To do:
State only how many lines in the entries below contain the string "dropdown". Case counts.

[Start of Exercise data]

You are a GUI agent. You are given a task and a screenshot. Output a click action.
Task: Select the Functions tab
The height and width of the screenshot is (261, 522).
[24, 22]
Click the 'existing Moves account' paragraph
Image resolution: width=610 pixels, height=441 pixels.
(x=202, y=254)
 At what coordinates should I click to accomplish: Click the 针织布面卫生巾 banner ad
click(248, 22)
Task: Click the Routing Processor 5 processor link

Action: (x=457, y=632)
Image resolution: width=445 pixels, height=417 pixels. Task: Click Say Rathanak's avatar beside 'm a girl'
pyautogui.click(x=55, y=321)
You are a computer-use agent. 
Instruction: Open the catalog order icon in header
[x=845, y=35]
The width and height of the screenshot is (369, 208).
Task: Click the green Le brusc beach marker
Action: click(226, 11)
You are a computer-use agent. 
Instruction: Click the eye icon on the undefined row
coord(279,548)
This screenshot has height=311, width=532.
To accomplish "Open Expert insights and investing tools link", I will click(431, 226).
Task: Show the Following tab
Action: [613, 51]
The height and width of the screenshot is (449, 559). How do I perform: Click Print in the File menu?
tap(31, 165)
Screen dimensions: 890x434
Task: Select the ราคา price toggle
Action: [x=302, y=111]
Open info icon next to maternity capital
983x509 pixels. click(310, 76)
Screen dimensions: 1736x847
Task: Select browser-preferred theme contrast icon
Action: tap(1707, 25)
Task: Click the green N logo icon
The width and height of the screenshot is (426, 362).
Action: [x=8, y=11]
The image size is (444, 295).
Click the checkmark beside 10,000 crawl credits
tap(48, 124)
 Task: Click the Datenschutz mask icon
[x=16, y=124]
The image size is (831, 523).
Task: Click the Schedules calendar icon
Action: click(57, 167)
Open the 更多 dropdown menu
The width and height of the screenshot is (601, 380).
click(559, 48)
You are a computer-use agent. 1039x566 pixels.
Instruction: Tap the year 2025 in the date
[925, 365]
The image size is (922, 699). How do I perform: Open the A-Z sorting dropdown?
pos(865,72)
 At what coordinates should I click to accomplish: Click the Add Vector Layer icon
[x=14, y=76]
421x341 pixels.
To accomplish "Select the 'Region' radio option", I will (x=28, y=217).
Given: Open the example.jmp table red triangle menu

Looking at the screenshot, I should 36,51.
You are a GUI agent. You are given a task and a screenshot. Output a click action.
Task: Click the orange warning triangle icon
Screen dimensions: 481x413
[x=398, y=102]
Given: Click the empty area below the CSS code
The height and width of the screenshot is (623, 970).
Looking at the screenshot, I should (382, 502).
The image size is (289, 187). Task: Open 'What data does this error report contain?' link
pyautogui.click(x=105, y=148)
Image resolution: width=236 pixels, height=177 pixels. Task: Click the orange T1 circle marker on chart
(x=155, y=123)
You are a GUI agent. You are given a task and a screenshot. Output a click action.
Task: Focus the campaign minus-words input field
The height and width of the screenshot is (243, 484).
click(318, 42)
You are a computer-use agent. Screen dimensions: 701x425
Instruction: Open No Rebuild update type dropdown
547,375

[End of Exercise data]

Problem solution:
3